Venerdì 11 aprile si è svolto il secondo incontro con lo scrittore Alessandro Defilippi. Il libro di cui si è discusso questa volta è “La paziente n.9”, ultimo romanzo dell’autore. Si tratta di un thriller ambientato in un manicomio vicino a Genova nel 1942.

L’incontro però è iniziato con una domanda di Lorenzo che voleva approfondire un argomento affrontato la volta precedente: la teoria di Hegel sulla quantità e la giusta misura e il riconoscimento come bisogno primario dell’uomo. In seguito si sono succedute domande all’autore da parte di noi studenti, sia sul romanzo che su altri argomenti; eccone alcuni esempi:

Yuliya ha chiesto se riconosce valore alla ricerca scientifica. La risposta è stata sì, anche se le scoperte scientifiche possono essere usate bene o male, da ciò siamo andati a parlare del bene e del male in generale.

Una domanda di Lorenzo ha aperto il discorso legato alla schizofrenia (malattia di cui soffre un personaggio del romanzo) e che l’autore nella sua veste di psicoanalista conosce bene.

Un ulteriore quesito è stato quello posto ancora una volta da Yuliya: come si scrive un romanzo?

L’autore ci ha raccontato come avviene per lui: sente una musica, un odore o vede un’immagine che gli fa venire in mente qualcosa; comincia così a scrivere, senza sapere se ciò che sta scrivendo è l’inizio o la fine della storia. Un libro funziona quando i personaggi cominciano a fare qualcosa di inaspettato; in ogni caso un libro è un mix di ispirazione e lavoro.

È poi intervenuto Marco chiedendo quanto ha influito la sua esperienza professionale di psicoanalista sul suo lavoro di scrittore. La risposta è stata che sicuramente ha avuto influenza, la pazzia è un tema spesso presente nei suoi romanzi, ma sicuramente il maggior influsso è legato alle “ghost stories” ottocentesche.

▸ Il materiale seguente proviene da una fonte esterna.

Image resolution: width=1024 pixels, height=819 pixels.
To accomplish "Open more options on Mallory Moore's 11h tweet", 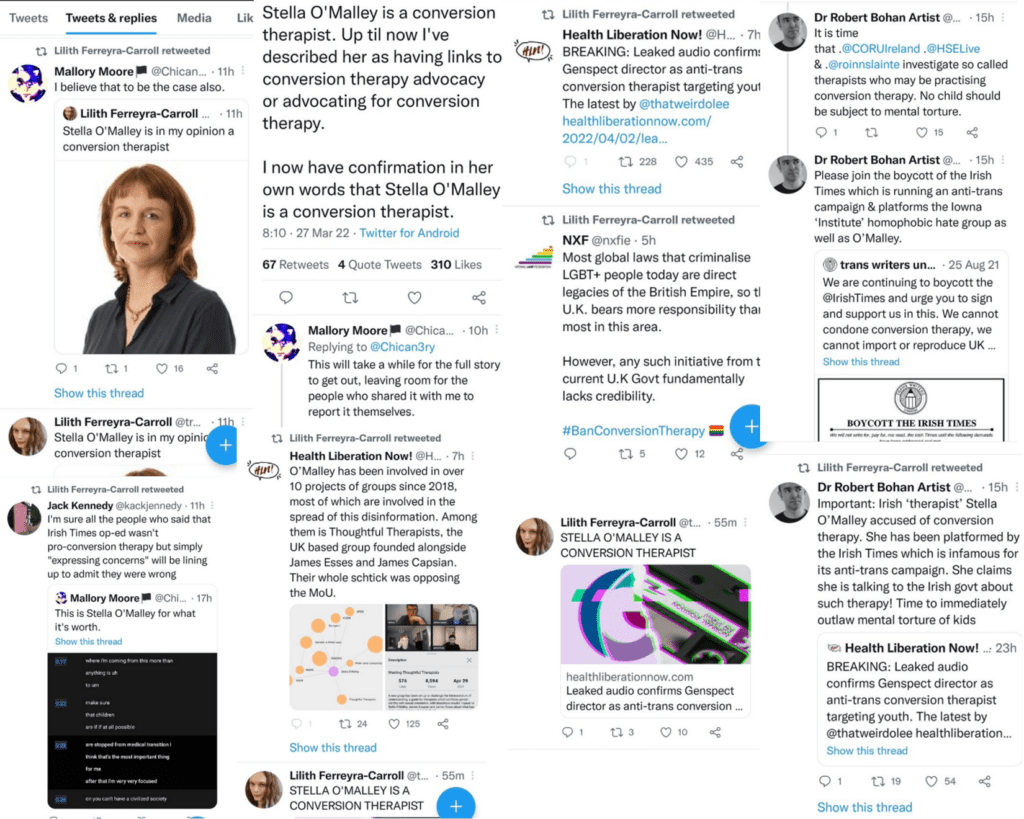I will (x=243, y=71).
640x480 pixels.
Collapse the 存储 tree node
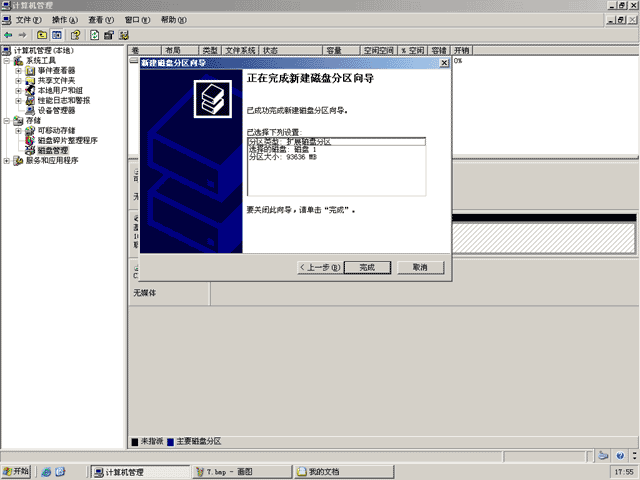pyautogui.click(x=7, y=121)
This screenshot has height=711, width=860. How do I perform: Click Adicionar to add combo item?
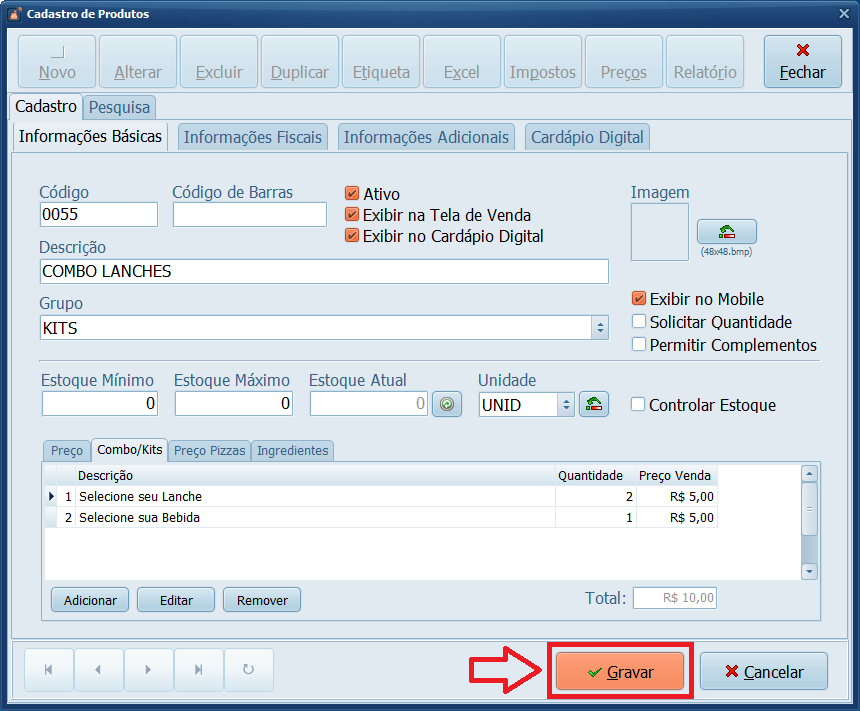click(90, 600)
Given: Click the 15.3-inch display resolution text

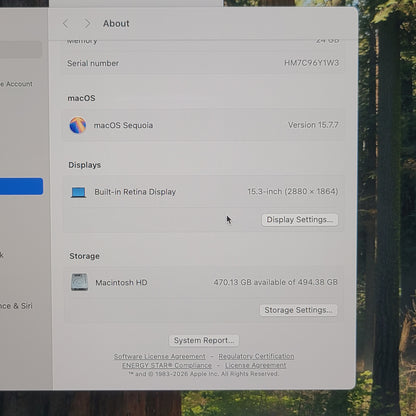Looking at the screenshot, I should pos(293,192).
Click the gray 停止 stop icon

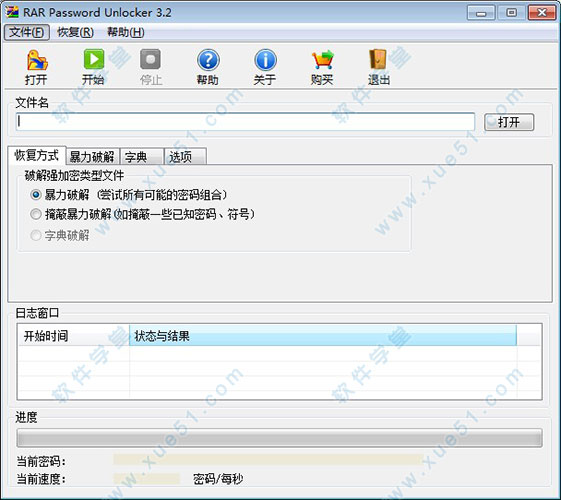[151, 59]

Da qui il discorso è proseguito discutendo sul perché ci sono alcuni personaggi come licantropi, vampiri o mostri che diventano parte dell’immaginario collettivo: perché sono diversi da noi, ci appaiono come qualcosa di lontano ma anche di simile a noi (secondo Umberto), perché ci appaiono come qualcosa di misterioso e l’uomo è sempre attratto dall’ignoto (è l’opinione di Gualtiero).

Il discorso si è dunque spostato a considerare la differenza tra enigma (ha una soluzione) e mistero (non ha una risposta, possiamo solo percepirlo). La scienza non può spiegare tutto, noi ci avviciniamo al mistero attraverso il simbolo.

Nel romanzo “La paziente n.9” sono presenti simboli: l’occhio e la figura dell’angelo.

L’incontro si conclude con un’ultima domanda da parte di Yuliya: “Crede nei fenomeni paranormali?”. La risposta: “Vorrei, ma non sono mai stato testimone di nulla che potesse essere ritenuto tale.” Anche in occasione di questo secondo incontro il giudizio di tutti è positivo: abbiamo avuto modo di discutere e riflettere su molti argomenti diversi e interessanti, passando ancora una volta dalla letteratura, alla psicoanalisi, alla filosofia ecc.

Attendiamo il prossimo appuntamento!!